It's probably fair to think of a warehouse as a semi-structured environment, with emphasis on the “semi.” At the beginning of a deployment, Corvus will generate one map of the operating area that includes both geometric and semantic information. After that, the drones will autonomously update that map with each flight throughout their entire lifetimes. There are walls and ceilings that don't move, along with large shelving units that are mostly stationary, but those things aren't going to do your localization system any favors since they all look the same. And the stuff that does offer some uniqueness, like the items on those shelves, is changing all the time. “That's a huge problem for us,” says Mohammed Kabir, Corvus Robotics' CTO. “Being able to do place recognition at the granularity that we need while everything is changing is really hard.” If you were looking closely at the video, you may have spotted some fiducials (optical patterns placed in the environment that vision systems find easy to spot), but we're told that the video was shot in Corvus Robotics' development warehouse where those markers are used for ground truth testing.
In real deployments, fiducials (or anything else) isn't necessary. The drone has its charging dock, and the initial map, but otherwise it's doing onboard visual-inertial SLAM (simultaneous localization and mapping), dense volumetric mapping, and motion planning with its 10 camera array and an autonomy stack running on ROS and PX4 for real time flight control.
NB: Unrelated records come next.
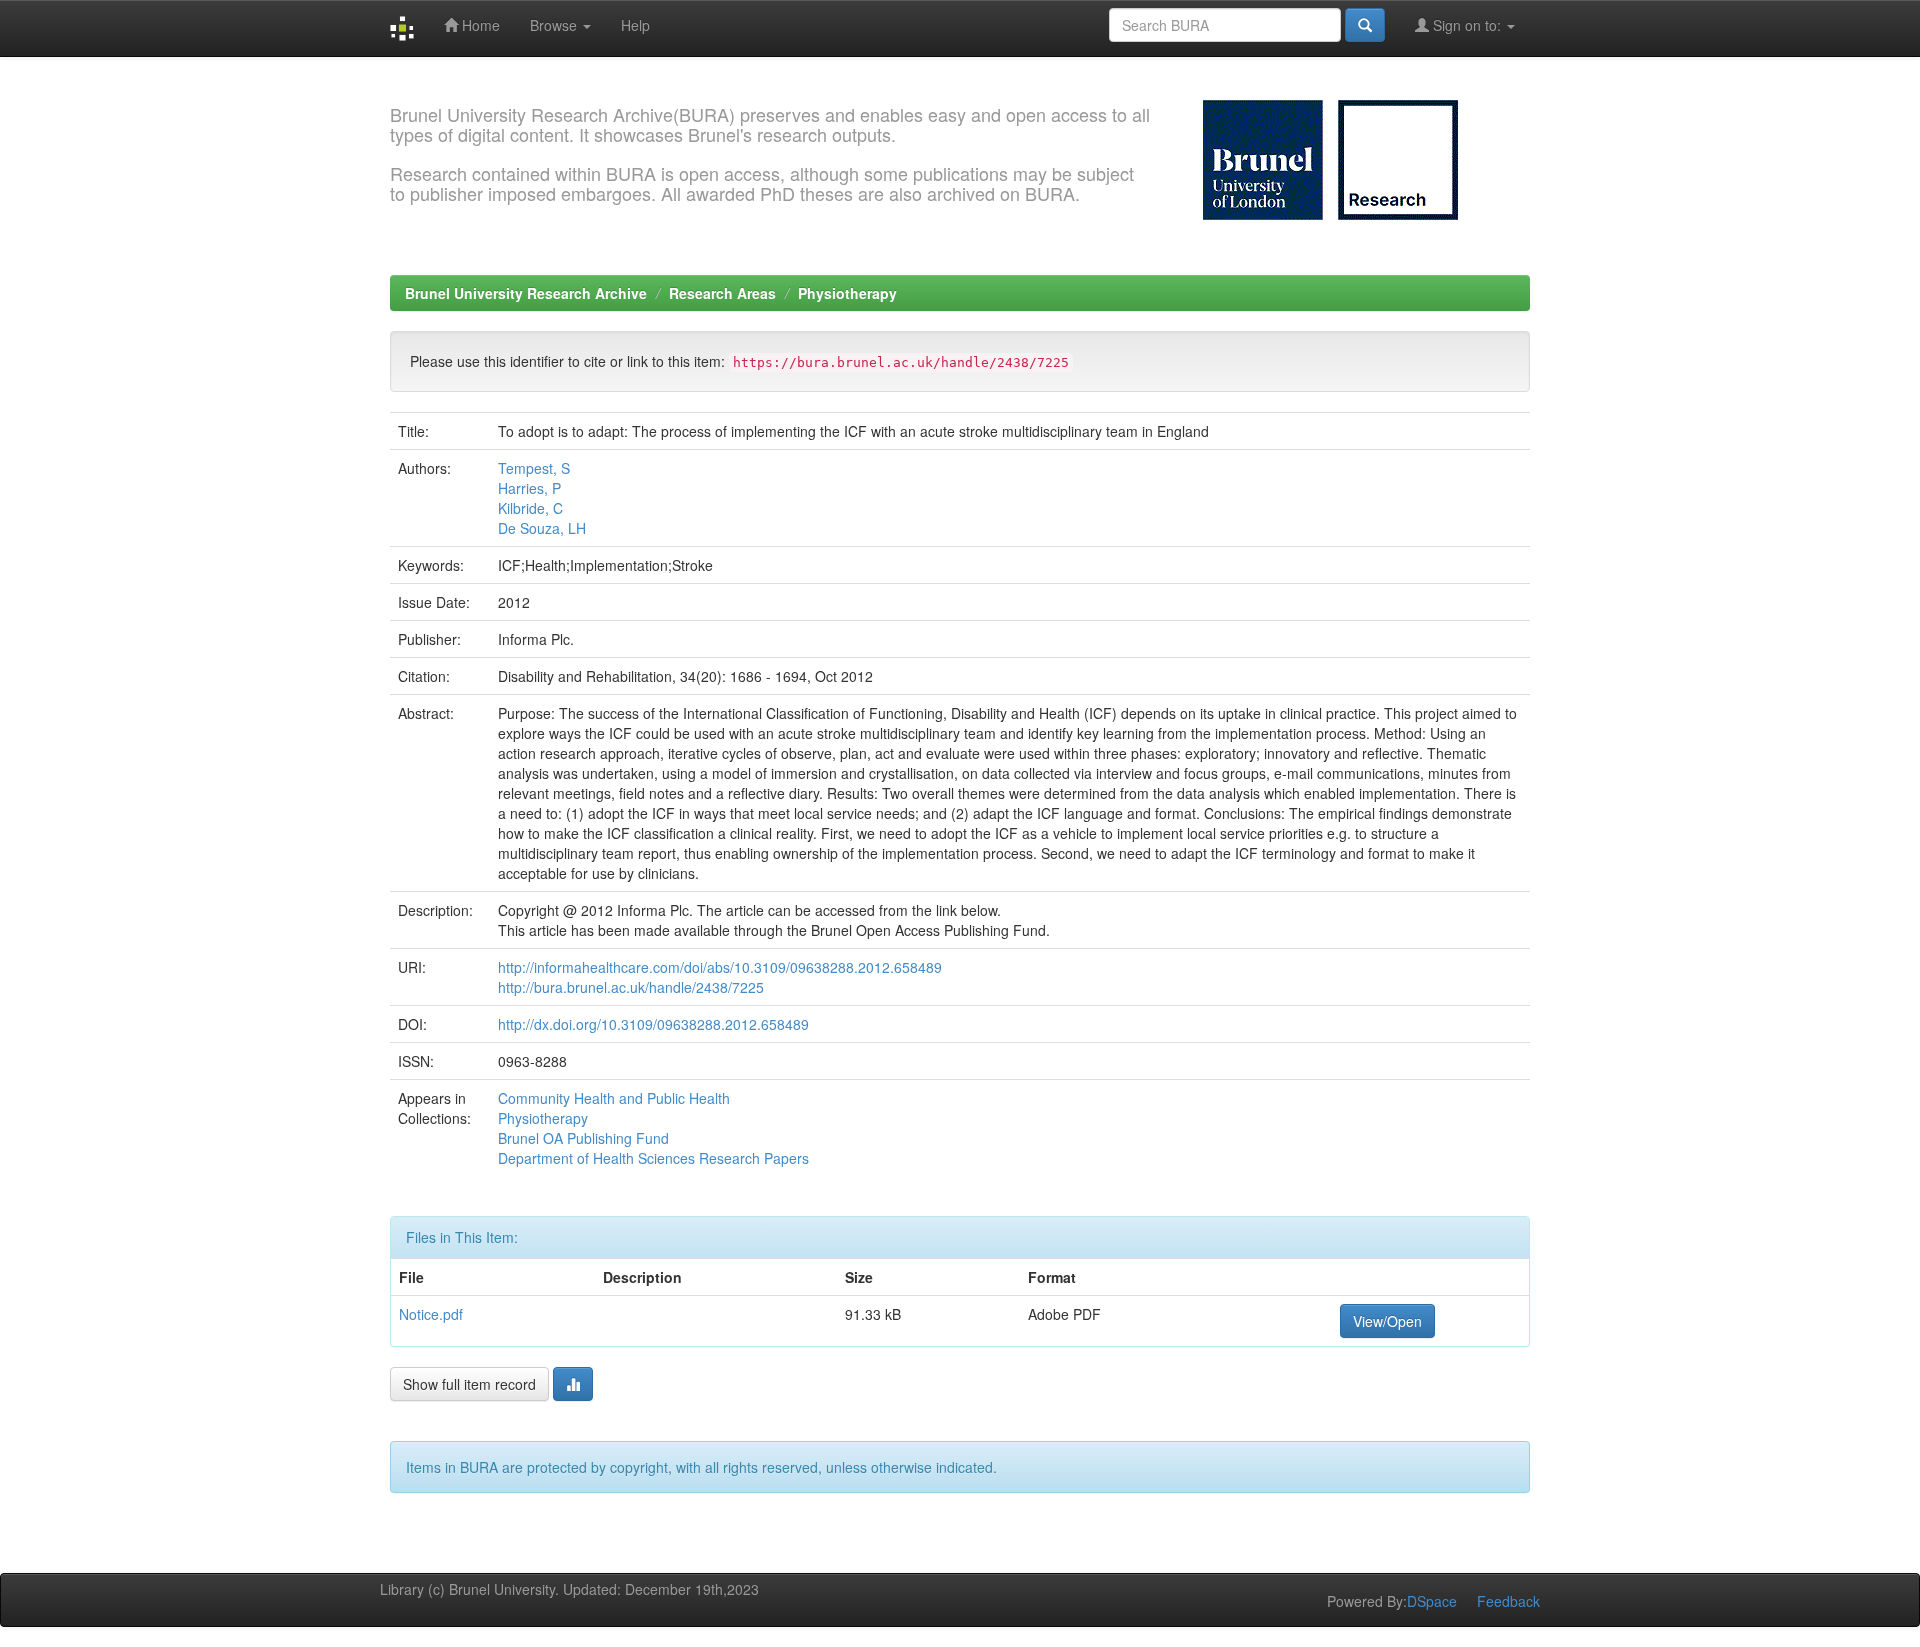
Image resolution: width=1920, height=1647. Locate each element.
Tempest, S (534, 468)
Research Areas (722, 293)
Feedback (1508, 1601)
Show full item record (469, 1384)
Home (479, 25)
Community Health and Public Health (614, 1098)
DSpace (1432, 1601)
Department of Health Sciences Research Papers (653, 1158)
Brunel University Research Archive (526, 293)
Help (635, 25)
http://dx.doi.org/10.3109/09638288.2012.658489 (653, 1024)
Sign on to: (1467, 25)
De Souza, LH (542, 528)
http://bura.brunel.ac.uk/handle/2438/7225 (631, 987)
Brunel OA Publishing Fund (583, 1138)
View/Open (1387, 1321)
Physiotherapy (847, 293)
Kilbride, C (530, 508)
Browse (555, 25)
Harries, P (529, 488)
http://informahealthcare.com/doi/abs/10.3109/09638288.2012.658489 (720, 967)
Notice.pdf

Corvus isn't willing to let us in on all of their secrets, but they did tell us that they incorporate some of the structured components of the environment into their SLAM solution, as well as some things are semi-static—that is, things that are unlikely to change over the duration of a single flight, helping the drone with loop closure.
One of the big parts of being able to do this is the ability to localize in very large, unstructured environments where things are constantly changing without having to rely on external infrastructure. For example, a WiFi connection back to our base station is not guaranteed, so everything needs to run on-board the drone, which is a non-trivial task. It's essentially all of the compute of a self-driving car, compressed into the drone. -Mohammed KabirCorvus is able to scan between 200 and 400 pallet positions per hour per drone, inclusive of recharge time. At ground level, this is probably about equivalent in speed to a human (although more sustainable). But as you start looking at inventory higher off the ground, the drone maintains a constant scan rate, while for a human, it gets exponentially harder, involving things like strapping yourself to a forklift. And of course the majority of the items in a high warehouse are not at ground level, because ground level only covers a tier or two of a space that may soar to 20 meters. Overall, Corvus says that they can do inventory up to 10x faster than a human.
With a few exceptions, it's unlikely that most warehouses are going to be able to go human-free in the foreseeable future, meaning that any time you talk about robot autonomy, you also have to talk about safety. “We can operate when no one's around, so our customers often schedule the drones during the third shift when the warehouse is dark,” says Mohammed Kabir. “There are also customers who want us to operate around people, which initially terrified us, because interacting with humans can be quite tricky. But over the last couple years, we've built safety systems to be able to deal with that.” In addition to the collision avoidance that comes with the 360 degree vision system that the drone uses to navigate, it has a variety of safety-first behaviors all the way up to searching for clear flat spots to land in the event of an emergency. But it sounds like the primary way that Corvus tries to maintain safety is by keeping drones and humans as separate as possible, which may involve process changes for the warehouse, explains Corvus Robotics CEO Jackie Wu. “If you see a drone in an aisle, just don't go in until it's done.”
We also asked Wu about what exactly he means when he calls the Corvus Robotics' drone “fully autonomous,” because depending on who you ask (and what kind of robot and task you're talking about), full autonomy can mean a lot of different things.
For us, full autonomy means continuous end to end operation with no human in the loop within a certain scenario or environment. Obviously, it's not level five autonomy, because nobody is doing level five, which would take some kind of generalized intelligence that can fly anywhere. But, for level four, for the warehouse interior, the drones fly on scheduled missions, intelligently find objects of interest while avoiding collisions, come back to land, recharge and share that data, all without anybody touching them. And we're able to do this repeatedly, without external localization infrastructure. -Jackie WuAs tempting as it is, we're not going to get into the weeds here about what exactly constitutes “full autonomy” in the context of drones. Well, okay, maybe we'll get into the weeds a little bit, just to say that being able to repeatedly do a useful task end-to-end without a human in the loop seems close enough to whatever your definition of full autonomy is that it's probably a fair term to apply here. Are there other drones that are arguably more autonomous, in the sense that they require even less structure in the environment? Sure. Are those same drones arguably less autonomous because they don't autonomously recharge? Probably. Corvus Robotics' perspective that the ability to run a drone autonomously for weeks at a time is a more important component of autonomy is perfectly valid considering their use case, but I think we're at the point where “full autonomy” at this level is becoming domain-specific enough to make direct comparisons difficult and maybe not all that useful.
Corvus has just recently come out of stealth, and they're currently working on pilot projects with a handful of Global 2000 companies. Continue reading

Posted in Human Robots

#439532 Lethal Autonomous Weapons Exist; They ...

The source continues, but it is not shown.